Wine Retailer Group Expands Amid Industry Changes
In an effort to keep pace with changing technology and business advancements, the Specialty Wine Retailers Association is widening its advocacy scope to include new industry issues.
In line with its newly broadened advocacy efforts, the Specialty Wine Retailers Association has changed its name to the National Association of Wine Retailers, the organization announced last week.
The renamed association, which also launched a new website, said it will expand its advocacy focus from promoting nationwide direct shipping—allowing wine retailers to ship directly to consumers in all states—to issues such as third-party marketing and supplier purchasing.
“Wine retailing in the United States has rapidly changed and evolved over the past decade to the point where changing consumer expectations, enhanced logistics technology, and new retail marketing channels are forcing wine retailers to change how they do business,” Tom Wark, NAWR executive director said in a press release. “The new NAWR represents wine retailers who require a voice in the regulatory and political arena able to articulate their unique interests.”
For example, the association is calling for regulations to help wine retailers, producers, and wholesalers in their interactions with third-party marketers, or unlicensed advertisers, such as Amazon.com, that are currently shipping wine to consumers in 16 states and the District of Columbia.
“One of our missions at NAWR is to make sure, to the extent that we can, that the laws that are in place allow retailers to work with unlicensed third-party marketers,” Wark said. “There’s been a number of instances in a number of states where that right has been challenged or the ways wine retailers are working with third-party marketers have been challenged.”

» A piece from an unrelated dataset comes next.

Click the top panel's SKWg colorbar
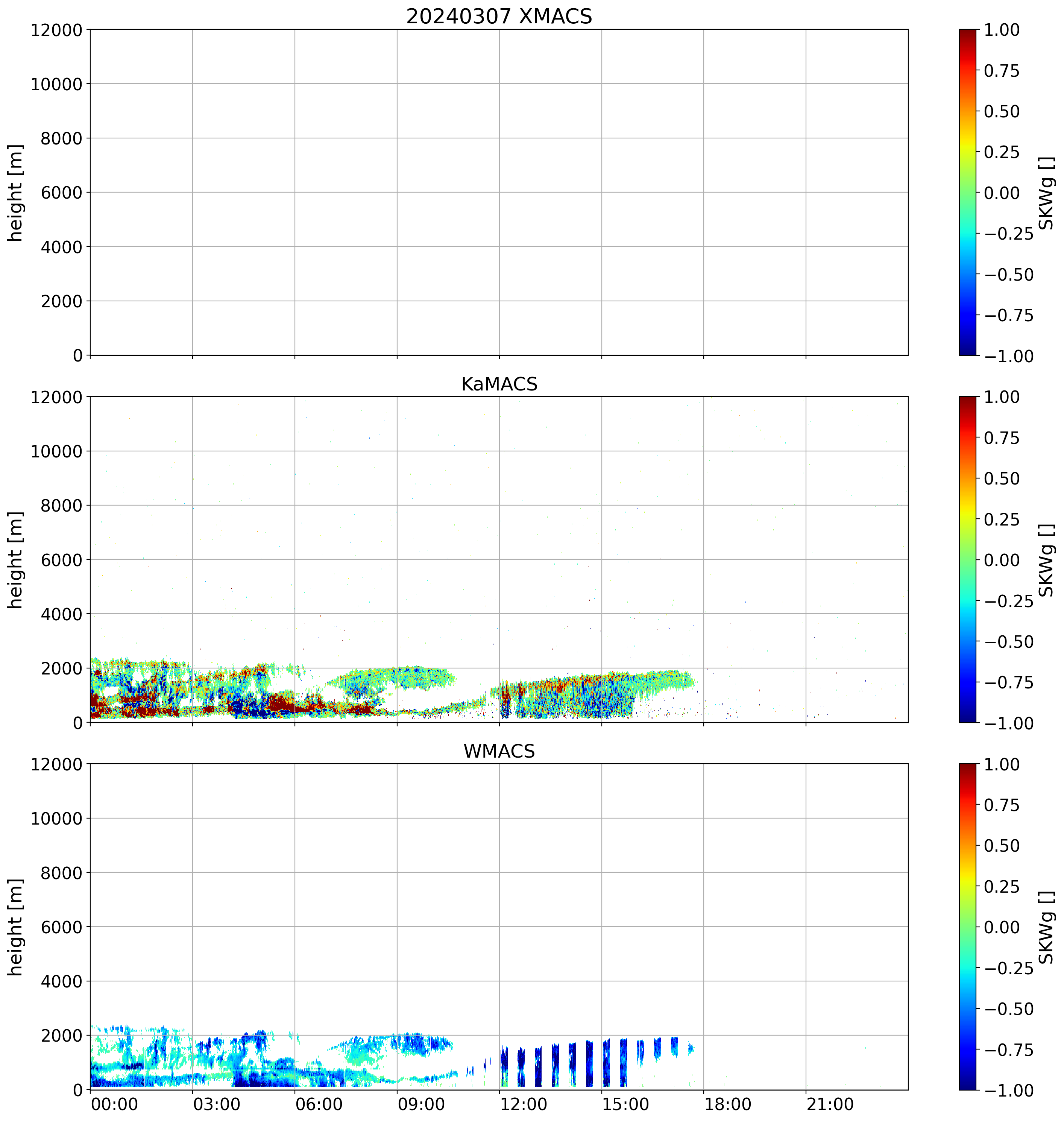 tap(968, 192)
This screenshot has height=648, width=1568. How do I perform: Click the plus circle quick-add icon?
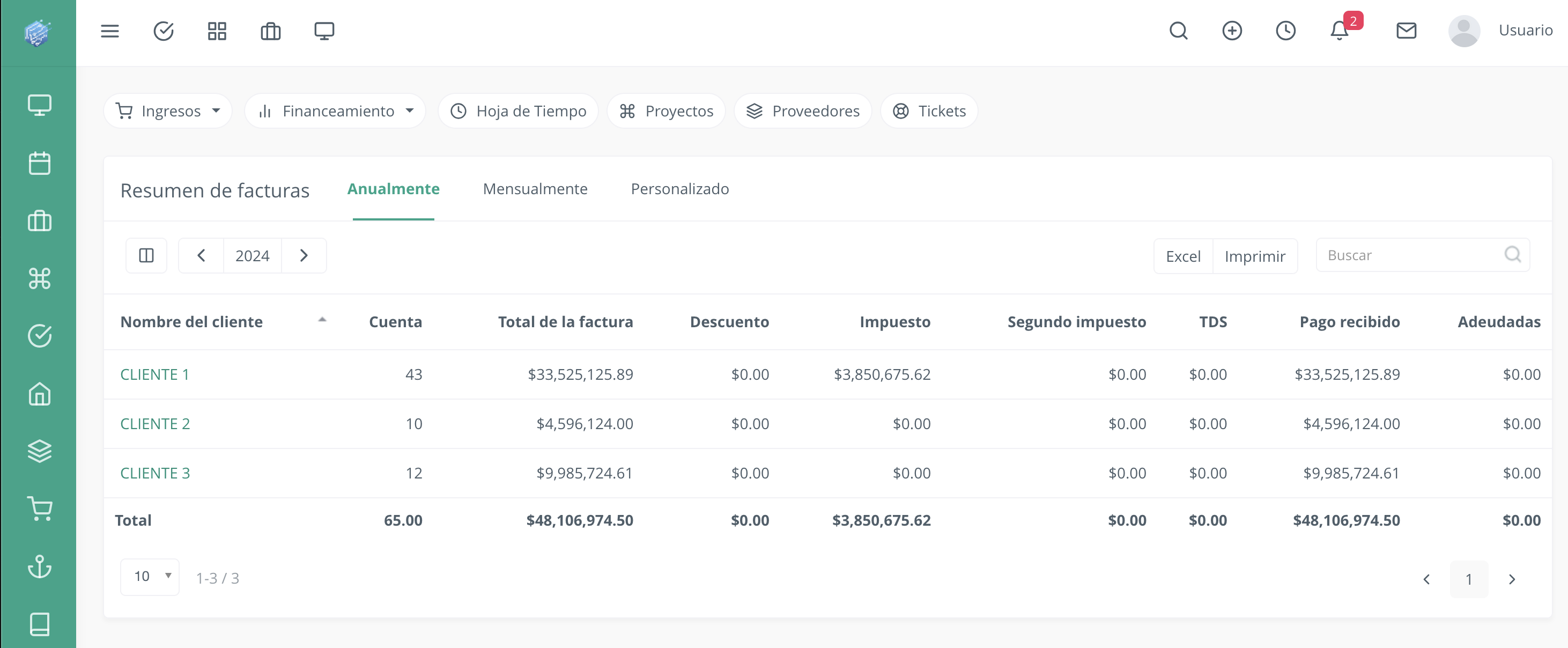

NAWR will also push for laws and regulations allowing out-of-state wine producers to sell directly to retailers. Currently, if a winery in California wants to sell to a retailer in New York, Wark said, it must by law go through a wholesaler or distributer.

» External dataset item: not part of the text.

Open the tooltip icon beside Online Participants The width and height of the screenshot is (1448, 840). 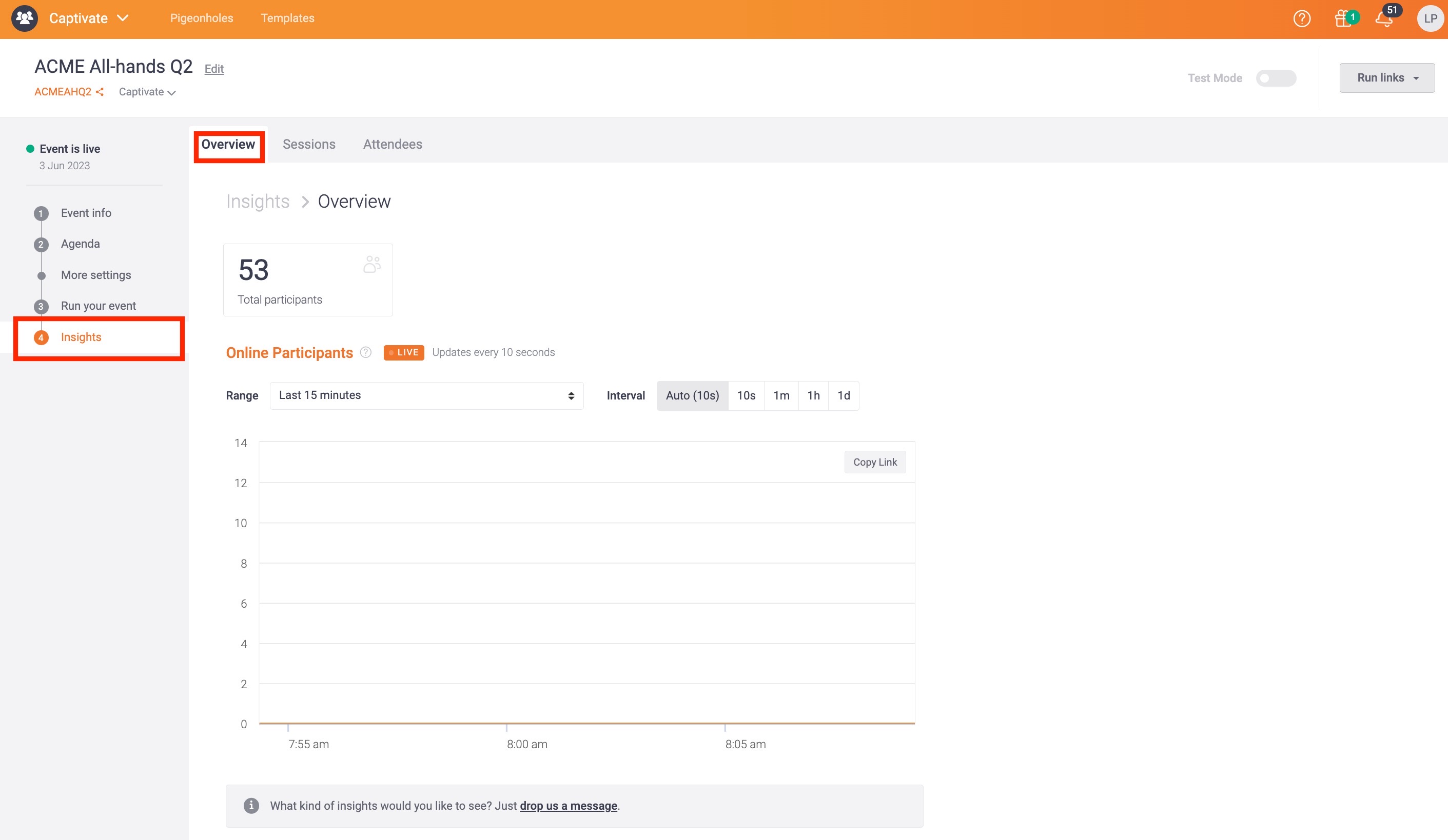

“What that means is that the wine and the products [retailers] have access to are determined exclusively by what the state’s wholesalers or distributers decide to bring in to the state,” Wark said. “But what if a retailer could purchase directly from a winery or a distiller or a brewer?”
If NAWR is able to accomplish that through its lobbying and advocacy efforts, Wark said, then “we provide them with access to more products that would allow them to distinguish themselves from their competitors and offer consumers more of what they want.”